**What is being asked**. Line tally for "will": state how many lines of the entries include it, with no other text.

--- Extracted information Enclosed Below ---

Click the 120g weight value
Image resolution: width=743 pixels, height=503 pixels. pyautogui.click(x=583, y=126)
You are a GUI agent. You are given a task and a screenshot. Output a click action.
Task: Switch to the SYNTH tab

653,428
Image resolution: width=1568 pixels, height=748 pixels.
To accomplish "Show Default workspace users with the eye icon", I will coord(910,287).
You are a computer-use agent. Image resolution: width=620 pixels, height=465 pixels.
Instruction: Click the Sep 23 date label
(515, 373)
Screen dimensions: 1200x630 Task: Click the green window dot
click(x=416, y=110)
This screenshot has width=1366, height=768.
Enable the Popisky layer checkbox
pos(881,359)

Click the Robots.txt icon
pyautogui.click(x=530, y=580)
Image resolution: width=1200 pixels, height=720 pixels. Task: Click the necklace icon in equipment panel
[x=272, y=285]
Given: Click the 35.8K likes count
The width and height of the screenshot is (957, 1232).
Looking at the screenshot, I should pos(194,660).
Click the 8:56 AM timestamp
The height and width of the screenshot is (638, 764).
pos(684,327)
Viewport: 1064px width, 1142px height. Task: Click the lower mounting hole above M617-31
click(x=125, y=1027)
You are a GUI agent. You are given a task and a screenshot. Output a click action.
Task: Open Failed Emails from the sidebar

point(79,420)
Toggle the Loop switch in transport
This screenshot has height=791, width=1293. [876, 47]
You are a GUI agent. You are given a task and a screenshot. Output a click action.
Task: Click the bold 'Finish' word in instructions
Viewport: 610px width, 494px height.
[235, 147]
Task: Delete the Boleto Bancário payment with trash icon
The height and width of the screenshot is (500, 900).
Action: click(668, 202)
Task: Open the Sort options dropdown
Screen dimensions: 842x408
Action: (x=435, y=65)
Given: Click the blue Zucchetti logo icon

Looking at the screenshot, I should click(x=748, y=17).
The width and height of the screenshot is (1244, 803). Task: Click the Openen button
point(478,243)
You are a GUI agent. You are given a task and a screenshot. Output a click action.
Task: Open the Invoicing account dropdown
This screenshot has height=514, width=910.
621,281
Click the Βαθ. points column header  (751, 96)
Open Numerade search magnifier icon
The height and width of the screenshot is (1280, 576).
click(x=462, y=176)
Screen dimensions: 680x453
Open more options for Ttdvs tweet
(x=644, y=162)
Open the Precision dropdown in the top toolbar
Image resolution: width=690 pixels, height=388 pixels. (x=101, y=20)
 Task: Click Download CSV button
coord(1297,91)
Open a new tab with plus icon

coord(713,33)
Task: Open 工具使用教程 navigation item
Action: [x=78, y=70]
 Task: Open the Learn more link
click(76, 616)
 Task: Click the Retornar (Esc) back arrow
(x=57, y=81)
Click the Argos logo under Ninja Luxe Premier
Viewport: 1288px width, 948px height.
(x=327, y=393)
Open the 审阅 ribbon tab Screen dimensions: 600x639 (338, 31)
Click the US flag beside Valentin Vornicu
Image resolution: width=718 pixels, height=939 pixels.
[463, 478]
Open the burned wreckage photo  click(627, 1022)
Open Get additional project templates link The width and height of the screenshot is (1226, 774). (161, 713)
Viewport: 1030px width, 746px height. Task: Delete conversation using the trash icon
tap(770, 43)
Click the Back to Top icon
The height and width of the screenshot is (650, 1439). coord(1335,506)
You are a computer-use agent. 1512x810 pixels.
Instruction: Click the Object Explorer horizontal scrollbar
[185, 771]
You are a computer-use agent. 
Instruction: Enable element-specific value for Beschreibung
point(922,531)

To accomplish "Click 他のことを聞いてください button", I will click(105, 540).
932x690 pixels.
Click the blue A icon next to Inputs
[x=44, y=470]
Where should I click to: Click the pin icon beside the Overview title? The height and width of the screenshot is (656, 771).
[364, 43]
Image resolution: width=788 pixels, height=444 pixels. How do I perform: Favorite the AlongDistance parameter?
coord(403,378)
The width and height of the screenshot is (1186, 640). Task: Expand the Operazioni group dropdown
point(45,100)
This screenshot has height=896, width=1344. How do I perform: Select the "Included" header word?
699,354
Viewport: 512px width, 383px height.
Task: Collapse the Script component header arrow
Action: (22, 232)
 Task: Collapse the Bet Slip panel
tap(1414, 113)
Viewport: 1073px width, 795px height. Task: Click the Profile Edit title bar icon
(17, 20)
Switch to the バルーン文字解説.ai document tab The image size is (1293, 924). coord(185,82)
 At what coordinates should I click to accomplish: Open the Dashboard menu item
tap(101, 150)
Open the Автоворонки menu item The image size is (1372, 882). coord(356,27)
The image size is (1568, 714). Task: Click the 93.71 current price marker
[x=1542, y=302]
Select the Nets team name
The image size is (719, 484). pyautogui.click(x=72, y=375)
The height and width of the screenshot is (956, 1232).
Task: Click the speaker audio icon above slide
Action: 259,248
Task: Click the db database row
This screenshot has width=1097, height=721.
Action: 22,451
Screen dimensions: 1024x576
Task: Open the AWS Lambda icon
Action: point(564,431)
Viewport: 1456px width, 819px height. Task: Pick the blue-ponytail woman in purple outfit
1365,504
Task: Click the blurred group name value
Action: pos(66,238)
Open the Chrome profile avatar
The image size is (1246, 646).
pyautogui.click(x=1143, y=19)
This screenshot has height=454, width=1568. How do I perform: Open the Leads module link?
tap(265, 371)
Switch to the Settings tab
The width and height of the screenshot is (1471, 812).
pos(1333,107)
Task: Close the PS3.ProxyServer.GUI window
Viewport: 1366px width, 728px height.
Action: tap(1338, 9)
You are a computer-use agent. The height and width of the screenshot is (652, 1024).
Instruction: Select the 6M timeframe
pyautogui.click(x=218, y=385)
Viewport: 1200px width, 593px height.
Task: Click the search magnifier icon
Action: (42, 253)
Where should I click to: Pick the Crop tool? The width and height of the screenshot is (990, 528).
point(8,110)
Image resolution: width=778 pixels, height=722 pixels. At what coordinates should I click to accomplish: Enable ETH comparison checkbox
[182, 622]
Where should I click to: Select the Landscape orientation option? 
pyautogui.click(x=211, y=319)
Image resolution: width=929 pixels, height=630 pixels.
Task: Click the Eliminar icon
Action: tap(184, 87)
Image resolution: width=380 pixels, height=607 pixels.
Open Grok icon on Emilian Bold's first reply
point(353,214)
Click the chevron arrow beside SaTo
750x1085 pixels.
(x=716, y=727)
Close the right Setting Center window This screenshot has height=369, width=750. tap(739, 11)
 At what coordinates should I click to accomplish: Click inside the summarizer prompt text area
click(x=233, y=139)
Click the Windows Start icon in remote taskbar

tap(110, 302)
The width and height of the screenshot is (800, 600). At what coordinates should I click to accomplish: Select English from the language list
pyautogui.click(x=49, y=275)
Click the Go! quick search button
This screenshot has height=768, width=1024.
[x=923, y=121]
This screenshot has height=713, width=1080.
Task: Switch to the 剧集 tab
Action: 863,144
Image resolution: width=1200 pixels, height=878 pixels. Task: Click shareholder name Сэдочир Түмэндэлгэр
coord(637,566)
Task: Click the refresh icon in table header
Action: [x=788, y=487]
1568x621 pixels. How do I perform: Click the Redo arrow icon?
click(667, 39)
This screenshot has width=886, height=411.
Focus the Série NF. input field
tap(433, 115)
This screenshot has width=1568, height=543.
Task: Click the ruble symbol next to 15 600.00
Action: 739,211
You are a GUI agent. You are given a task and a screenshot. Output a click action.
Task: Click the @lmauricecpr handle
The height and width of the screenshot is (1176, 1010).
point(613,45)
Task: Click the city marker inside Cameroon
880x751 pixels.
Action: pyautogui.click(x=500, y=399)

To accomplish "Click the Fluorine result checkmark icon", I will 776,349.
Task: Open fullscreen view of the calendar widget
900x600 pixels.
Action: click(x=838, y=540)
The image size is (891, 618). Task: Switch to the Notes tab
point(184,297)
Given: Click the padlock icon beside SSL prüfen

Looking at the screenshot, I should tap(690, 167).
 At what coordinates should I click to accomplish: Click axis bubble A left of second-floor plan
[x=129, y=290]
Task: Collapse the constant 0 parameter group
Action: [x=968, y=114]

--- End of Enclosed Extracted information ---

**Response area**. 3